Benedicto XVI, ya nonagenario, ha vuelto a romper el silencio, hablando en esta ocasión de un tema espinoso, que pesa sobre su conciencia y mina la credibilidad de la Iglesia: la pedofilia. Es comprensible que, en el ocaso de su vida, traiga a colación los temas más dolorosos que ha afrontado en su ministerio al servicio de la Iglesia, primero como prefecto de la Congregación para la Doctrina de la Fe y más tarde como papa. Tema que tristemente ha cobrado nueva actualidad, hasta el punto de que Francisco ha tenido una “reunión de emergencia” con los presidentes de las Conferencias Episcopales de todo el mundo para estudiar el modo de afrontarlo, erradicarlo y prevenirlo.
Al final de su existencia, desde la perspectiva que le otorga su vida de oración y retiro, así como su experiencia como teólogo, obispo, prefecto y papa, ofrece una valiosa contribución, en plena sintonía con el papa Francisco, a quien facilito, junto con su secretario de Estado, el cardenal Parolin, el texto antes de su publicación.

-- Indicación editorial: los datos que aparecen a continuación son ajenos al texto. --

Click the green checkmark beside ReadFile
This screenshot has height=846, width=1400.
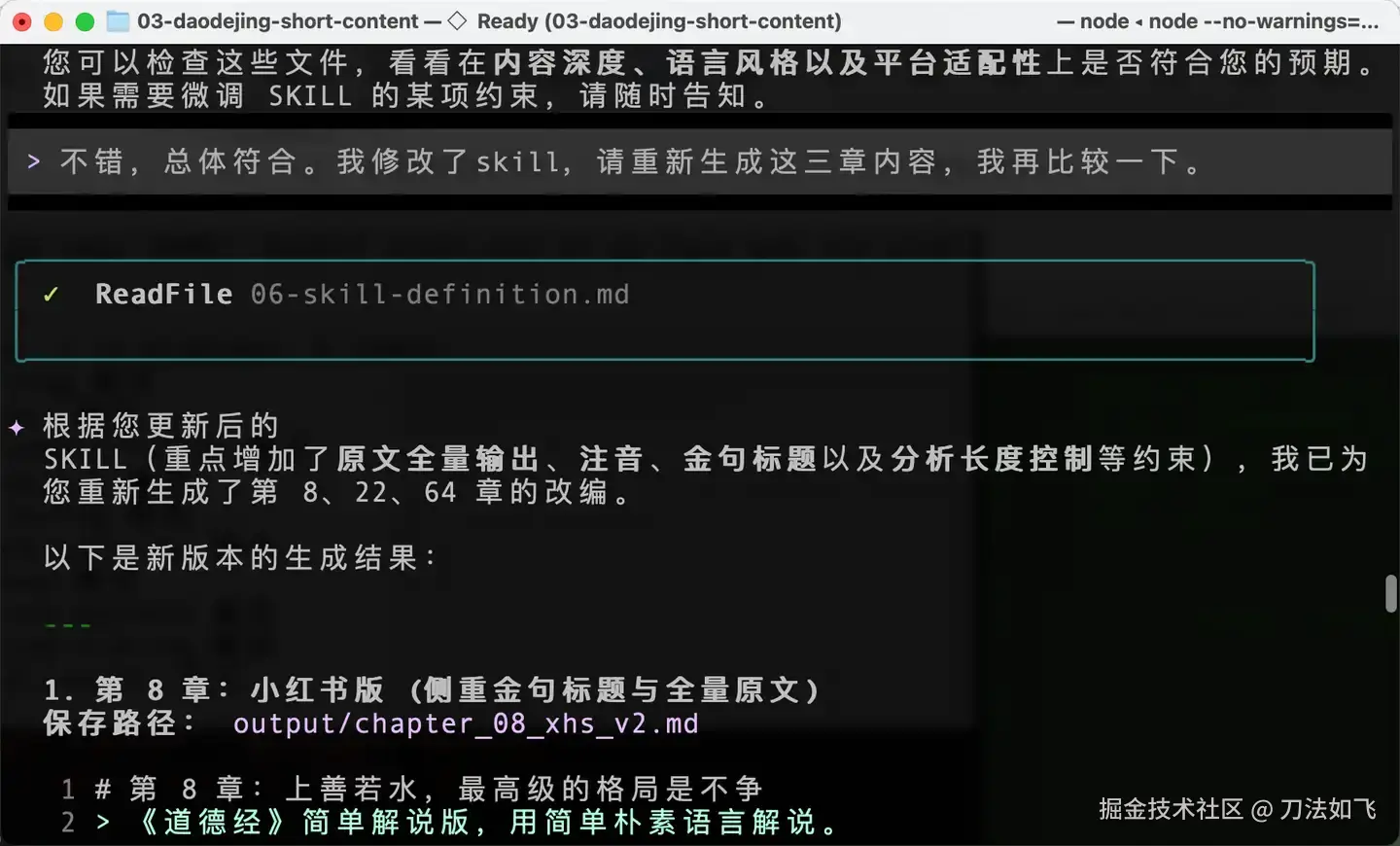[51, 295]
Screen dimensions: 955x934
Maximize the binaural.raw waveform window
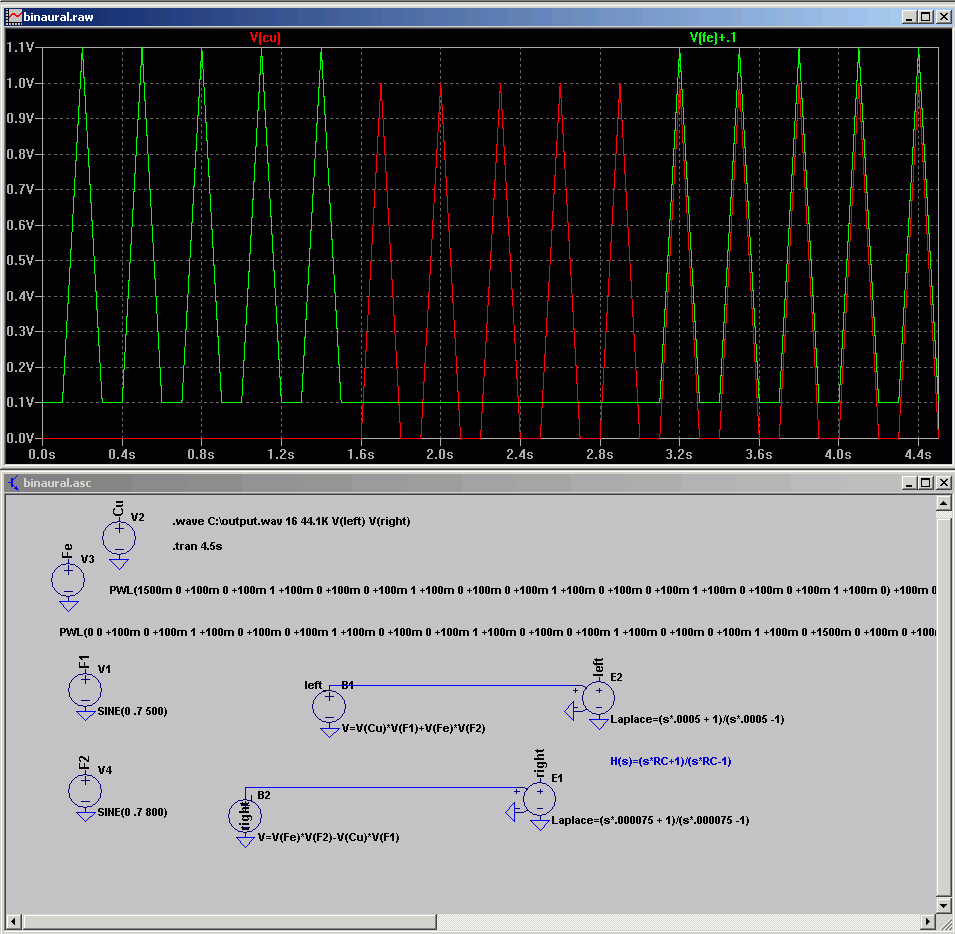click(x=926, y=17)
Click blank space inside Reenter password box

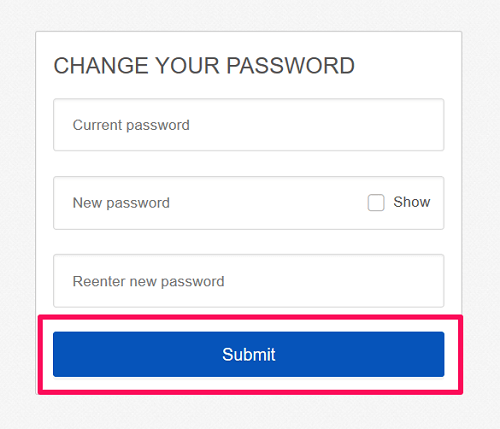pyautogui.click(x=333, y=281)
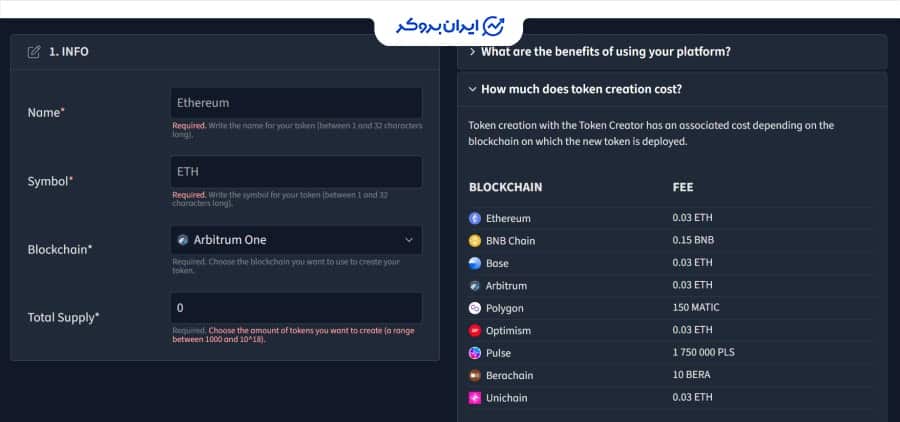Expand the platform benefits question

pos(605,52)
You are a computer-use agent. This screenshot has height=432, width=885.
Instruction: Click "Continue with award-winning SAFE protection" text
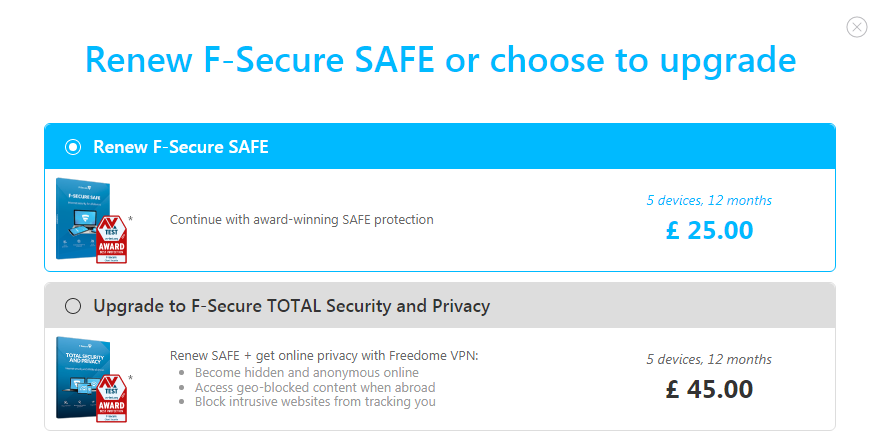(301, 219)
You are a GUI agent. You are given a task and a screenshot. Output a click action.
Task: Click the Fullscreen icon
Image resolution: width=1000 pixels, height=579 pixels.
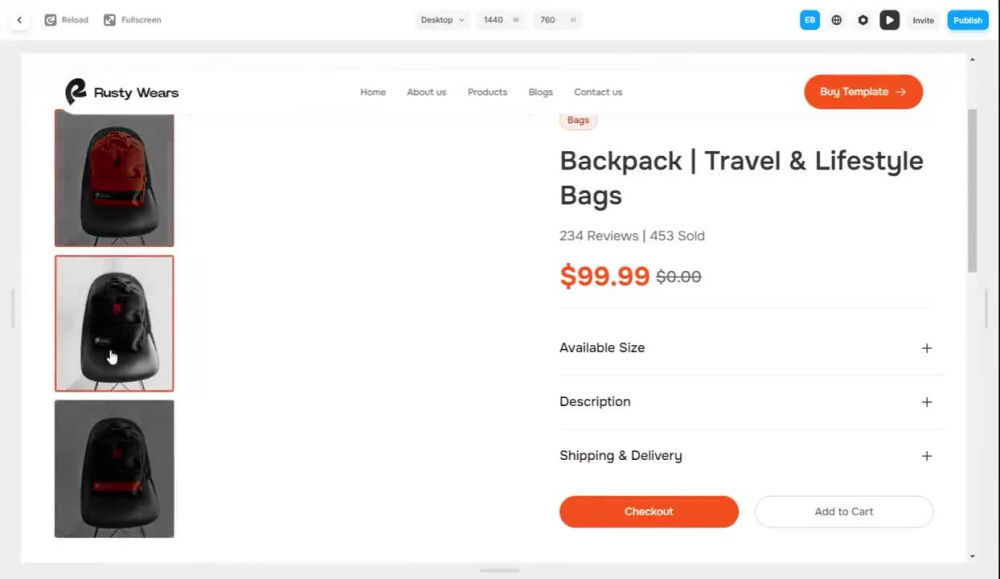110,20
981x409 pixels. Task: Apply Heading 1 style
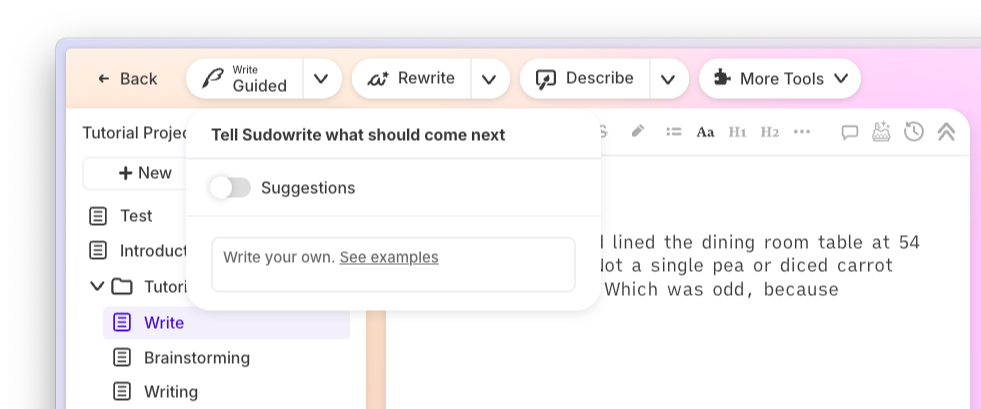click(x=737, y=132)
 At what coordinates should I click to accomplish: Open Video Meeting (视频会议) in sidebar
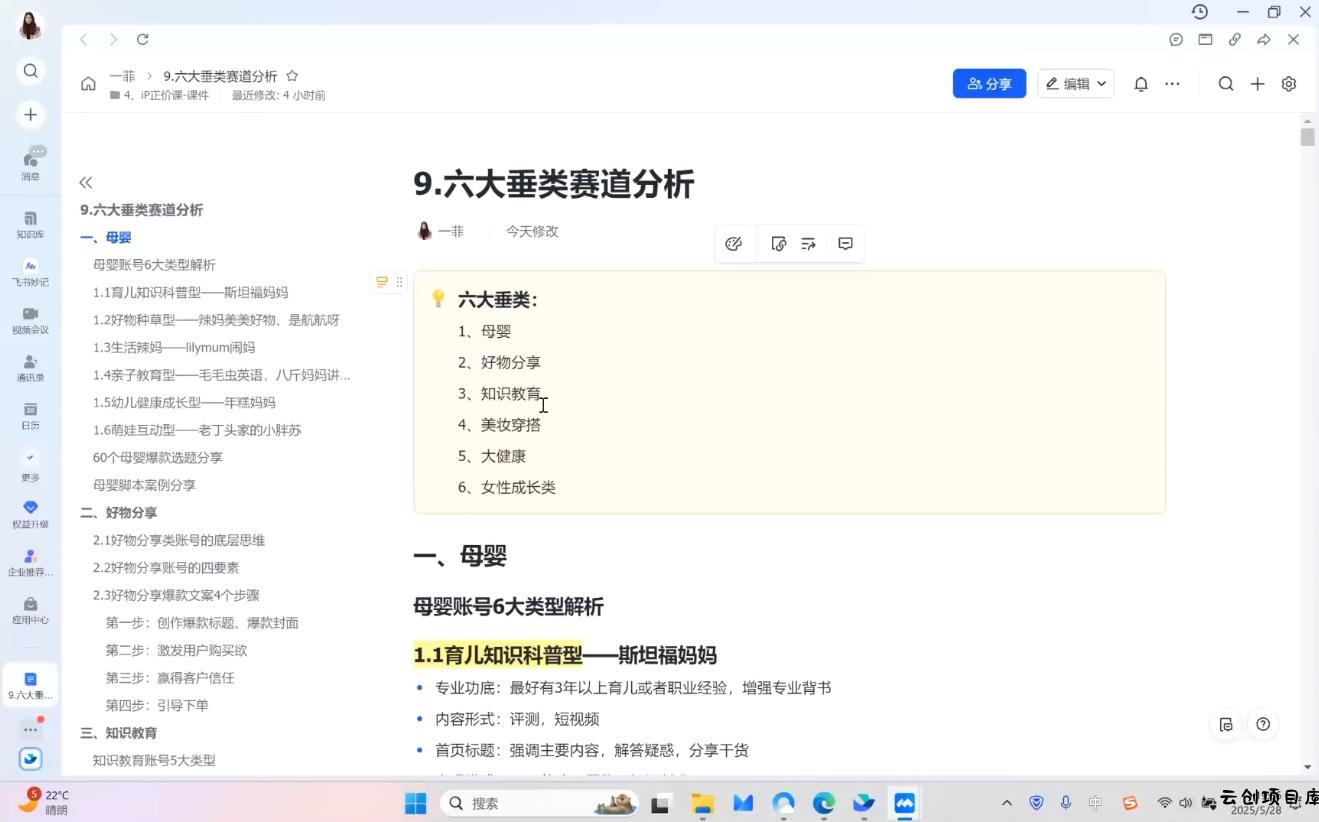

El final de la vida de Benedicto XVI ha estado marcado por este doloroso escándalo. En el sugestivo arco de tiempo que va desde el Viacrucis del 2005, dirigido por él ante la incapacidad física de san Juan Pablo II al momento presente, ha tenido que lidiar con este triste problema. Suenan plenamente actuales las sugestivas y proféticas palabras que pronunció en la novena estación de ese Viacrucis: “¿Qué puede decirnos la caída de Jesús bajo el peso de la cruz?… ¿No deberíamos pensar también en lo que debe sufrir Cristo en su propia Iglesia?… ¡Cuánta suciedad en la Iglesia y entre los que, por su sacerdocio, deberían estar completamente entregados a Él!” En su momento estas enigmáticas palabras consternaron a algunos; hoy, tristemente, vemos que eran una premonitoria realidad.
El nuevo texto del papa Emérito se divide en tres partes: las causas y el contexto de esta crisis, cómo afectaron a la formación de los sacerdotes y, finalmente, unas sugerencias para afrontar adecuadamente el problema. Muy resumidamente puede decirse que el contexto de la crisis es la revolución sexual de la sociedad, hija de los años sesenta del siglo veinte. Sobrecoge ver el impacto que esta revolución tuvo en la vida de la Iglesia, más en la pluma de alguien con la autoridad de Benedicto XVI, que lo sufrió en carne propia: una honda crisis de autoridad en la Iglesia, agudos desórdenes prácticos y una profunda distorsión en la comprensión y en la enseñanza de la moral dentro de la Iglesia.
Cuando narra cómo se formaron grupos de seminaristas homosexuales, se hicieron manifiestos teológicos de resistencia a la autoridad romana, un rector de seminario que después fue obispo proyectó videos pornográficos a los seminaristas y otros lamentables hechos, nos damos cuenta de la honda crisis que sufrió la Iglesia, de la que apenas ahora estamos pagando la factura. Al desorden moral en la práctica se unió la confusión en la teoría. Al abandonarse la ley natural como esquema para explicar la moral, esta quedó a la deriva, al capricho de interpretaciones relativistas que por principio negaban la existencia de absolutos morales. A ello, diabólicamente podríamos añadir, se añadió una insuficiencia en el derecho eclesiástico, que dificultaba retirar del ministerio a los sacerdotes culpables de tan abominable delito.
Benedicto XVI concluye con un llamado esperanzador. Acota que no viene a cuento intentar rediseñar a la Iglesia, pues “una Iglesia que se hace a sí misma no puede constituir esperanza”.
Añade que en la Iglesia siempre ha habido justos y pecadores, trigo y cizaña, peces buenos y malos. Pero no hay que cargar las tintas, hay que saber poner el acento en lo bueno que ofrece y volver a las raíces, a su identidad original. Es decir, volver a reconocer a Dios como base de nuestra existencia, pues ha sido su ausencia la que ha propiciado esta clase de crímenes abominables. “Sólo la obediencia y el amor a Jesucristo pueden indicarnos el camino” y, más concretamente, volver a valorar la presencia real de Cristo en la Eucaristía, es decir, no sólo tener fe, sino vivir de fe.
En la medida en que la Iglesia recupere su identidad y viva de Cristo, se saneará por dentro y volverá a ser creíble, luz de las naciones. Por lo pronto no nos queda sino hacer nuestra la oración de Ratzinger en aquel lejano 2005: “Señor, frecuentemente tu Iglesia nos parece una barca a punto de hundirse… Nos abruman su atuendo y su rostro tan sucios. Ten piedad de tu Iglesia…Tú te has reincorporado, has resucitado y puedes levantarnos. Salva y santifica a tu Iglesia”.